Re: [HACKERS] Re: Improve OR conditions on joined columns (common star schema problem)

From: Andres Freund <andres(at)anarazel(dot)de>
To: Tom Lane <tgl(at)sss(dot)pgh(dot)pa(dot)us>
Cc: Jim Nasby <jim(dot)nasby(at)openscg(dot)com>, pgsql-hackers(at)lists(dot)postgresql(dot)org
Subject: Re: [HACKERS] Re: Improve OR conditions on joined columns (common star schema problem)
Date: 2018-03-30 02:05:27
Message-ID: 20180330020527.hllsqse2vwqldfa5@alap3.anarazel.de
Views: Raw Message | Whole Thread | Download mbox | Resend email
Thread:
Lists: pgsql-hackers

Hi,

I've only skimmed the thread, looking at the patch on its own.
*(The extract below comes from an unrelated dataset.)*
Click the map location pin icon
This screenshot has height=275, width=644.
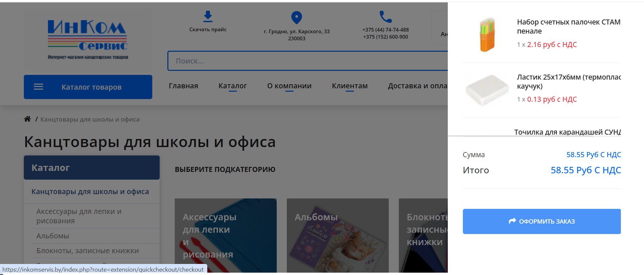click(297, 17)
On 2018-01-04 17:50:48 -0500, Tom Lane wrote:
> diff --git a/src/backend/optimizer/plan/plaindex ...dd11e72 .
> --- a/src/backend/optimizer/plan/planunionor.c
> +++ b/src/backend/optimizer/plan/planunionor.c
> @@ -0,0 +1,667 @@
> +/*-------------------------------------------------------------------------
> + *
> + * planunionor.c
> + * Consider whether join OR clauses can be converted to UNION queries.
> + *
> + * The current implementation of the UNION step is to de-duplicate using
> + * row CTIDs.

Could we skip using the ctid if there's a DISTINCT (or something to that
effect) above? We do not need to avoid removing rows that are identical
if that's done anyway.

> A big limitation is that this only works on plain relations,
> + * and not for instance on foreign tables. Another problem is that we can
> + * only de-duplicate by sort/unique, not hashing; but that could be fixed
> + * if we write a hash opclass for TID.

I wonder if an alternative could be some sort of rowid that we invent.
It'd not be that hard to introduce an executor node (or do it in
projection) that simply counts row and returns that as a
column. Together with e.g. range table id that'd be unique. But for that
we would need to guarantee that foreign tables / subqueries /
... returned the same result in two scans. We could do so by pushing
the data gathering into a CTE, but that'd make this exercise moot.

Why can't we ask at least FDWs to return something ctid like?

> + * To allow join removal to happen, we can't reference the CTID column
> + * of an otherwise-removable relation.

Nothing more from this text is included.